Task requirements: Your answer must be the full set of records, repeated exactly.

Dataset:
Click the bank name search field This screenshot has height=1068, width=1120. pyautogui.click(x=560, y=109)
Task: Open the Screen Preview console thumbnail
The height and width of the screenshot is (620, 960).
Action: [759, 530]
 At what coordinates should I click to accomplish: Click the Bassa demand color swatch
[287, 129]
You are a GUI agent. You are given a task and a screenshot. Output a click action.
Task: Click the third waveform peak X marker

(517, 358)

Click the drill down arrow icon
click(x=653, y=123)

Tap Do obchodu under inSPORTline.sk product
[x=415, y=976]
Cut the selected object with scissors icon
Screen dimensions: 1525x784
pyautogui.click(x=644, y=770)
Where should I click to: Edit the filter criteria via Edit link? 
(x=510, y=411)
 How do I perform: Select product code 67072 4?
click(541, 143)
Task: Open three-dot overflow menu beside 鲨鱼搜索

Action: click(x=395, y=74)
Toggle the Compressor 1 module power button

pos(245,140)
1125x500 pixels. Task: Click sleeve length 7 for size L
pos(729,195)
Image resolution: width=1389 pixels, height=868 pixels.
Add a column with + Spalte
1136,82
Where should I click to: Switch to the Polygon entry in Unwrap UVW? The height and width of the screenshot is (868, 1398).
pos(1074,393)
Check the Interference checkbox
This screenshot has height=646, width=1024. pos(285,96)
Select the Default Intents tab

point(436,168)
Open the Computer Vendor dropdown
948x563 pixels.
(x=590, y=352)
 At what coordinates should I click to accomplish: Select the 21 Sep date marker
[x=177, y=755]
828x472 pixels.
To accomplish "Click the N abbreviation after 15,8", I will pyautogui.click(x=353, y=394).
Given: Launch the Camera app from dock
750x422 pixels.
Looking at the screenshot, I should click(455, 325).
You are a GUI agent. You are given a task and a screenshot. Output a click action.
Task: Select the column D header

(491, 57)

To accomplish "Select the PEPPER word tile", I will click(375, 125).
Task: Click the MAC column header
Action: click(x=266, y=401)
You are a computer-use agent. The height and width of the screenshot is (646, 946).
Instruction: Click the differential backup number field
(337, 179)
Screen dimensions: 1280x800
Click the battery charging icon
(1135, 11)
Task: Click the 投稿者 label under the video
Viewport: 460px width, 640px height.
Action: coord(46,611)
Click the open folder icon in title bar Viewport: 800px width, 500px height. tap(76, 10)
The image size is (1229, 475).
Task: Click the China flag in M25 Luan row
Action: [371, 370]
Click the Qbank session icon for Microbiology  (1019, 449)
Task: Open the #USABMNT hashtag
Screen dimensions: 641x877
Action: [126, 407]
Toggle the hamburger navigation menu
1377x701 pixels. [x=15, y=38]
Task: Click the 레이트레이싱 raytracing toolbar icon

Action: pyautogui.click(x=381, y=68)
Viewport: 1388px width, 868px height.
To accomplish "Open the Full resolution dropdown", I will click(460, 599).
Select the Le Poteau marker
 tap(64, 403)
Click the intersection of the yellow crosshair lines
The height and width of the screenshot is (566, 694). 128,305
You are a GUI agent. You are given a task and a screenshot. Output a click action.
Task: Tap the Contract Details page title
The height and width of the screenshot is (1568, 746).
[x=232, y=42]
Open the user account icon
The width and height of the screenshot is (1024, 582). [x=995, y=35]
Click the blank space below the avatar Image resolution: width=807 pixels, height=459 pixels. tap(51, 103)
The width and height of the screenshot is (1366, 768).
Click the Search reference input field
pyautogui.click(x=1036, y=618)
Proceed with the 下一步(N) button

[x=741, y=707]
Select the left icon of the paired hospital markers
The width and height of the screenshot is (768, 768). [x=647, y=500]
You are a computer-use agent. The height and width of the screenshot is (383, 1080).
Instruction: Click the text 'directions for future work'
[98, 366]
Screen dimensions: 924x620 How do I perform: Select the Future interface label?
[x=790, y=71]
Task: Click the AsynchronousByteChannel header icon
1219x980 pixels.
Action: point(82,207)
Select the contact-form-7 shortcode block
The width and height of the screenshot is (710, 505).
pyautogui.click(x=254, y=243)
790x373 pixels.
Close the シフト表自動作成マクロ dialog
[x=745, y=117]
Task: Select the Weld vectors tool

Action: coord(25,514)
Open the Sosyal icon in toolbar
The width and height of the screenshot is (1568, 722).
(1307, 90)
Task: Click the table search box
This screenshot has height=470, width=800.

Result below:
Click the bank name search field This screenshot has height=1068, width=1120. pyautogui.click(x=560, y=109)
Task: Open the Screen Preview console thumbnail
The height and width of the screenshot is (620, 960).
Action: [759, 530]
 At what coordinates should I click to accomplish: Click the Bassa demand color swatch
[287, 129]
You are a GUI agent. You are given a task and a screenshot. Output a click action.
Task: Click the third waveform peak X marker

(517, 358)

Click the drill down arrow icon
click(x=653, y=123)

Tap Do obchodu under inSPORTline.sk product
[x=415, y=976]
Cut the selected object with scissors icon
Screen dimensions: 1525x784
pyautogui.click(x=644, y=770)
Where should I click to: Edit the filter criteria via Edit link? 
(x=510, y=411)
 How do I perform: Select product code 67072 4?
click(541, 143)
Task: Open three-dot overflow menu beside 鲨鱼搜索

Action: click(x=395, y=74)
Toggle the Compressor 1 module power button

pos(245,140)
1125x500 pixels. Task: Click sleeve length 7 for size L
pos(729,195)
Image resolution: width=1389 pixels, height=868 pixels.
Add a column with + Spalte
1136,82
Where should I click to: Switch to the Polygon entry in Unwrap UVW? The height and width of the screenshot is (868, 1398).
pos(1074,393)
Check the Interference checkbox
This screenshot has height=646, width=1024. pos(285,96)
Select the Default Intents tab

point(436,168)
Open the Computer Vendor dropdown
948x563 pixels.
(x=590, y=352)
 At what coordinates should I click to accomplish: Select the 21 Sep date marker
[x=177, y=755]
828x472 pixels.
To accomplish "Click the N abbreviation after 15,8", I will pyautogui.click(x=353, y=394).
Given: Launch the Camera app from dock
750x422 pixels.
Looking at the screenshot, I should click(455, 325).
You are a GUI agent. You are given a task and a screenshot. Output a click action.
Task: Select the column D header

(491, 57)

To accomplish "Select the PEPPER word tile", I will click(375, 125).
Task: Click the MAC column header
Action: click(x=266, y=401)
You are a computer-use agent. The height and width of the screenshot is (646, 946).
Instruction: Click the differential backup number field
(337, 179)
Screen dimensions: 1280x800
Click the battery charging icon
(1135, 11)
Task: Click the 投稿者 label under the video
Viewport: 460px width, 640px height.
Action: coord(46,611)
Click the open folder icon in title bar Viewport: 800px width, 500px height. tap(76, 10)
The image size is (1229, 475).
Task: Click the China flag in M25 Luan row
Action: [371, 370]
Click the Qbank session icon for Microbiology  (1019, 449)
Task: Open the #USABMNT hashtag
Screen dimensions: 641x877
Action: [126, 407]
Toggle the hamburger navigation menu
1377x701 pixels. [x=15, y=38]
Task: Click the 레이트레이싱 raytracing toolbar icon

Action: pyautogui.click(x=381, y=68)
Viewport: 1388px width, 868px height.
To accomplish "Open the Full resolution dropdown", I will click(460, 599).
Select the Le Poteau marker
 tap(64, 403)
Click the intersection of the yellow crosshair lines
The height and width of the screenshot is (566, 694). 128,305
You are a GUI agent. You are given a task and a screenshot. Output a click action.
Task: Tap the Contract Details page title
The height and width of the screenshot is (1568, 746).
[x=232, y=42]
Open the user account icon
The width and height of the screenshot is (1024, 582). [x=995, y=35]
Click the blank space below the avatar Image resolution: width=807 pixels, height=459 pixels. tap(51, 103)
The width and height of the screenshot is (1366, 768).
Click the Search reference input field
pyautogui.click(x=1036, y=618)
Proceed with the 下一步(N) button

[x=741, y=707]
Select the left icon of the paired hospital markers
The width and height of the screenshot is (768, 768). [x=647, y=500]
You are a computer-use agent. The height and width of the screenshot is (383, 1080).
Instruction: Click the text 'directions for future work'
[98, 366]
Screen dimensions: 924x620 How do I perform: Select the Future interface label?
[x=790, y=71]
Task: Click the AsynchronousByteChannel header icon
1219x980 pixels.
Action: point(82,207)
Select the contact-form-7 shortcode block
The width and height of the screenshot is (710, 505).
pyautogui.click(x=254, y=243)
790x373 pixels.
Close the シフト表自動作成マクロ dialog
[x=745, y=117]
Task: Select the Weld vectors tool

Action: coord(25,514)
Open the Sosyal icon in toolbar
The width and height of the screenshot is (1568, 722).
(1307, 90)
Task: Click the table search box
This screenshot has height=470, width=800.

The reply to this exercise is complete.